ACTIVITY
Reproduce exactly the lines from the one containing "Instruction: Click the" through the end of the entries, including both. Drop the pictures.

RECORDS FOR THE EXERCISE
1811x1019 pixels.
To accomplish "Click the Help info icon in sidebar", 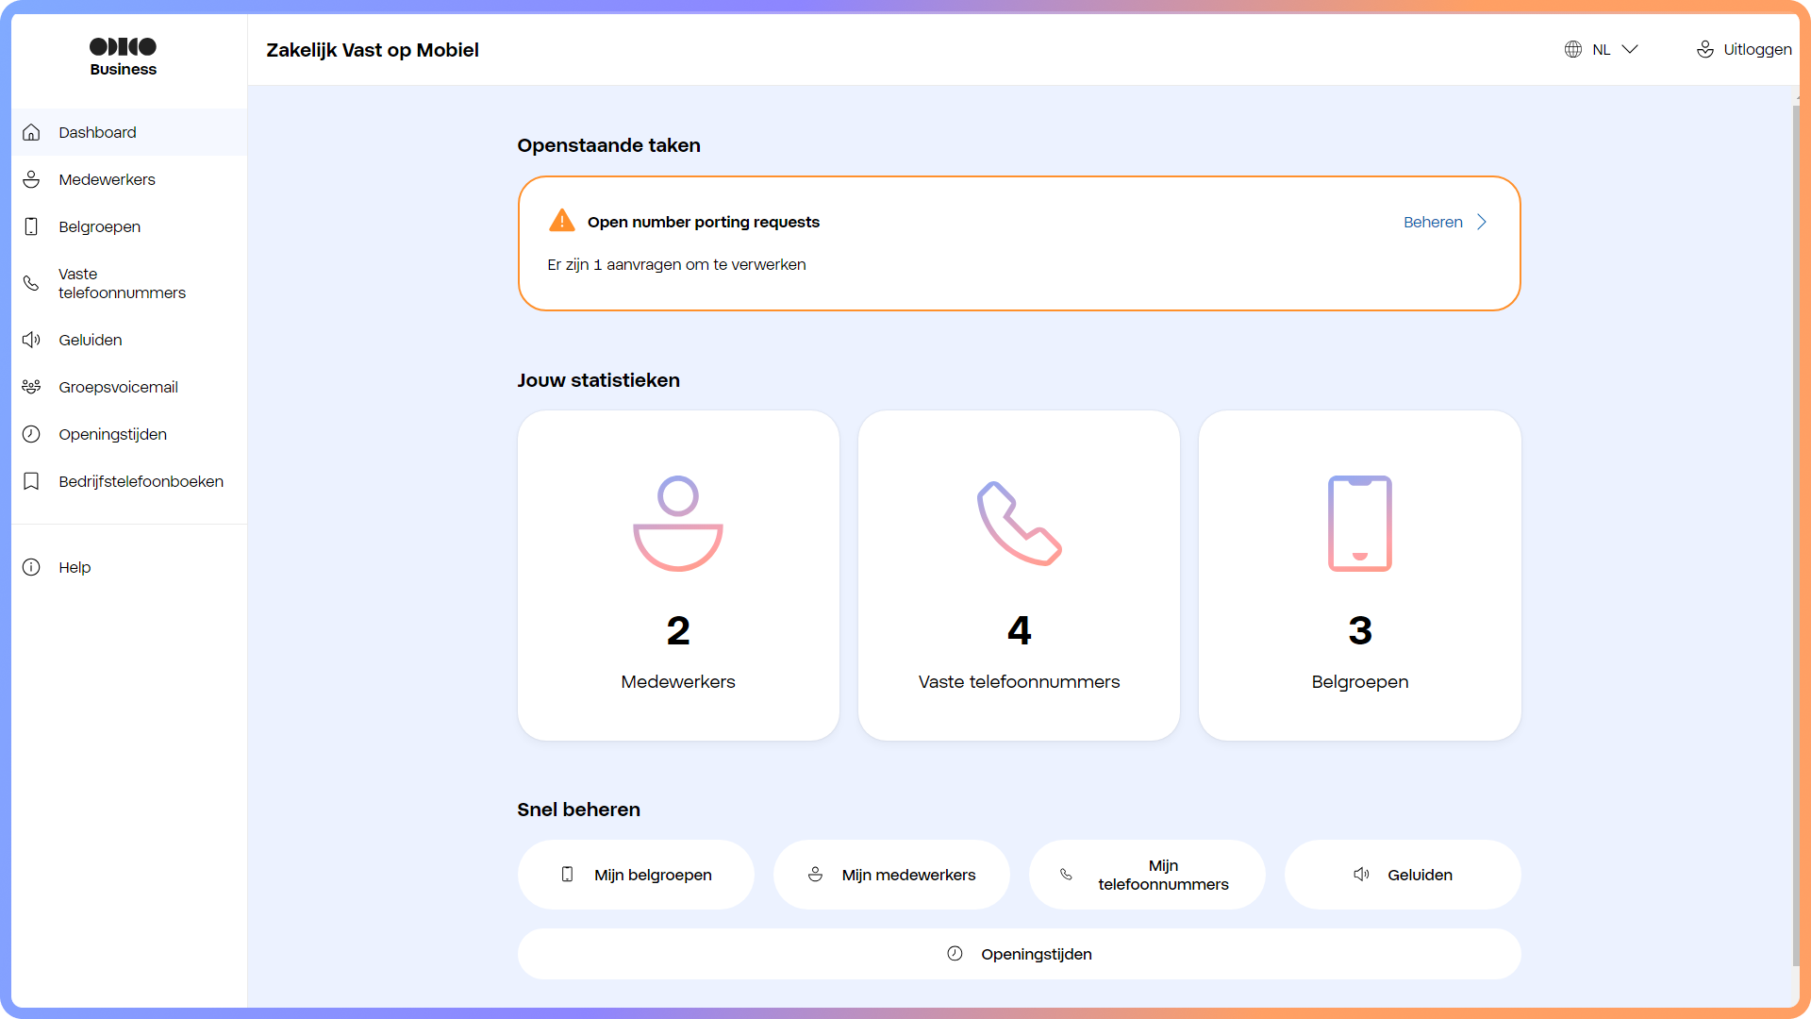I will click(x=31, y=567).
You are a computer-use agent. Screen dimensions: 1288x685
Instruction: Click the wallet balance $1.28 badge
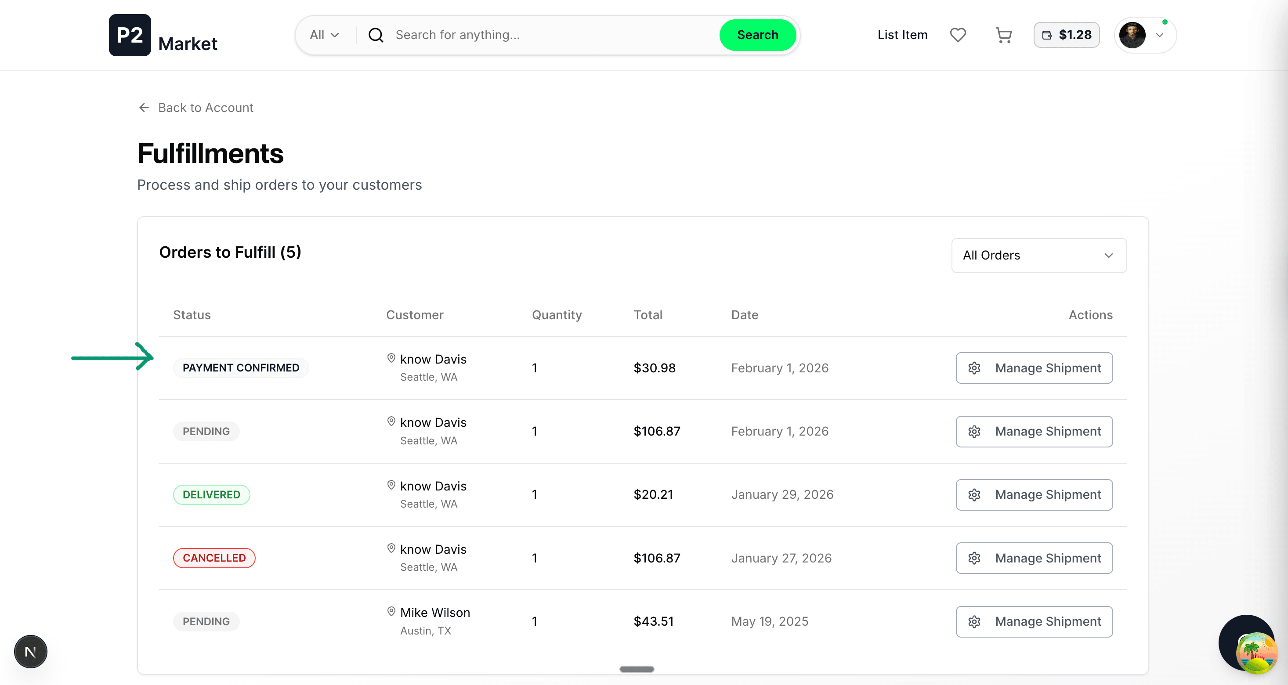[1066, 35]
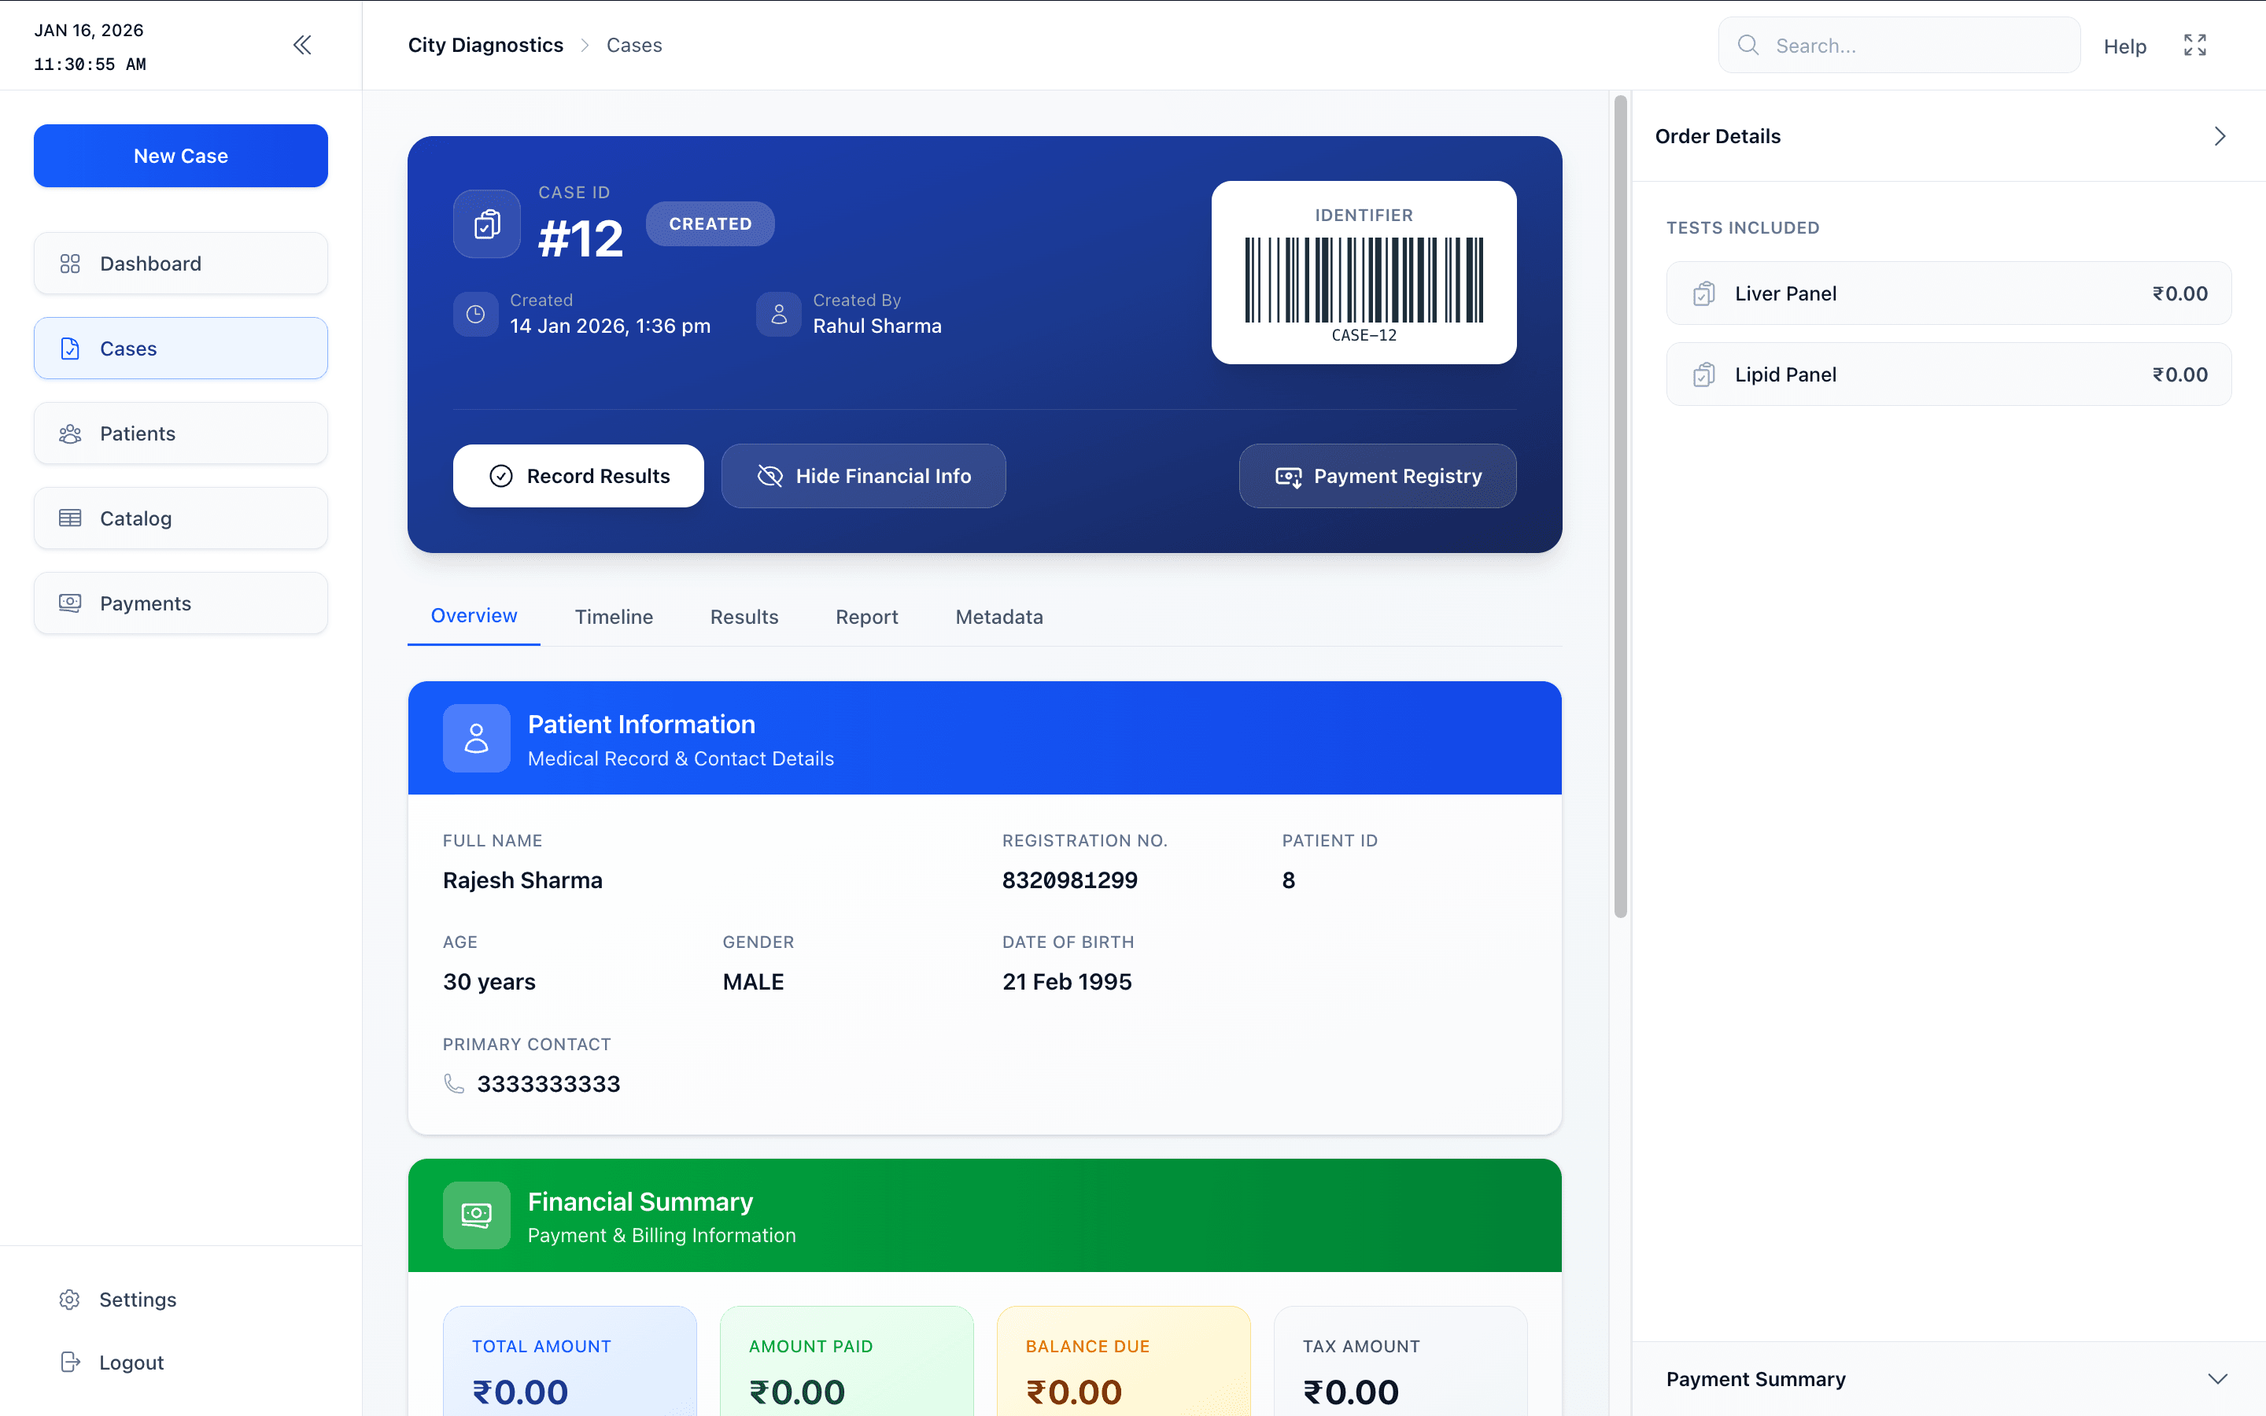The width and height of the screenshot is (2266, 1416).
Task: Click the Financial Summary cash icon
Action: pyautogui.click(x=476, y=1216)
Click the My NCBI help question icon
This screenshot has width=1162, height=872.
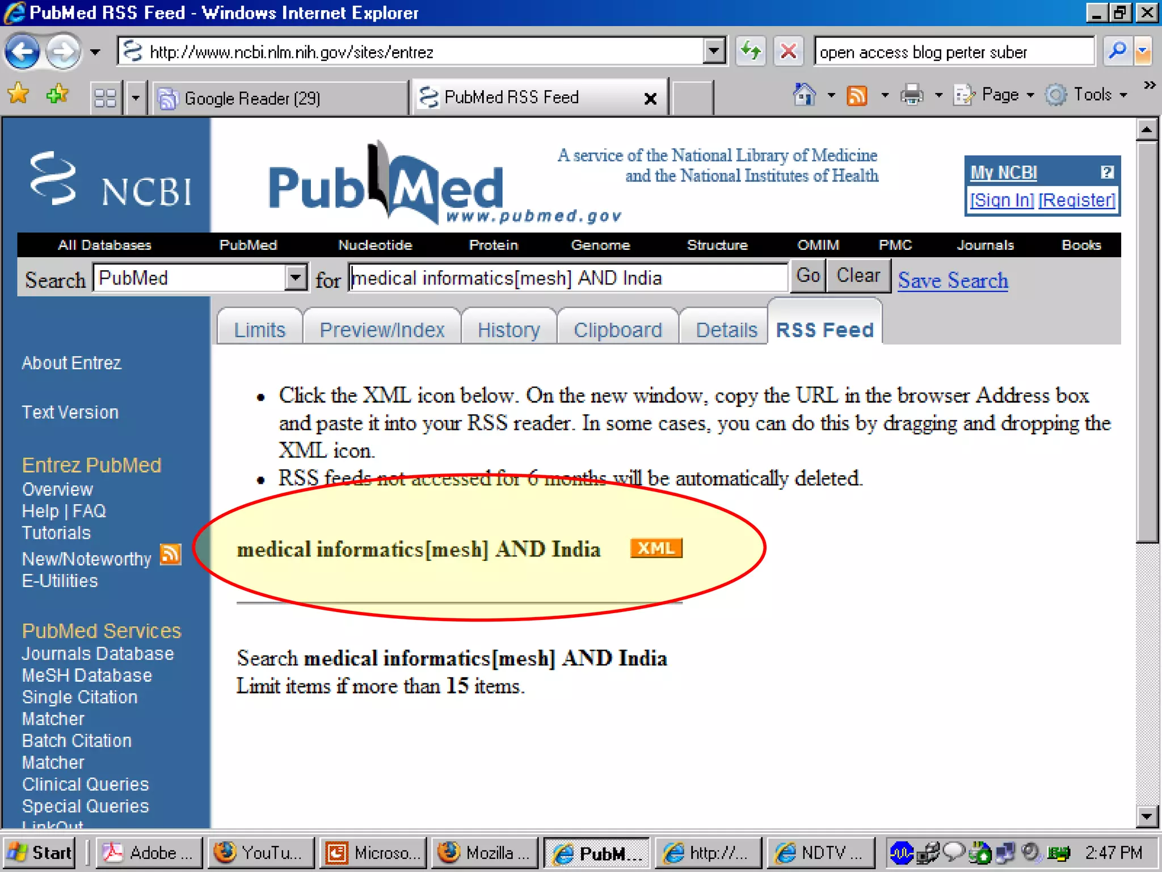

YOUR RESPONSE
Instruction: Click the wallet balance $1.28 badge
[1066, 35]
The width and height of the screenshot is (2266, 1416).
Task: Click the Financial Summary cash icon
Action: pyautogui.click(x=476, y=1216)
Click the My NCBI help question icon
This screenshot has width=1162, height=872.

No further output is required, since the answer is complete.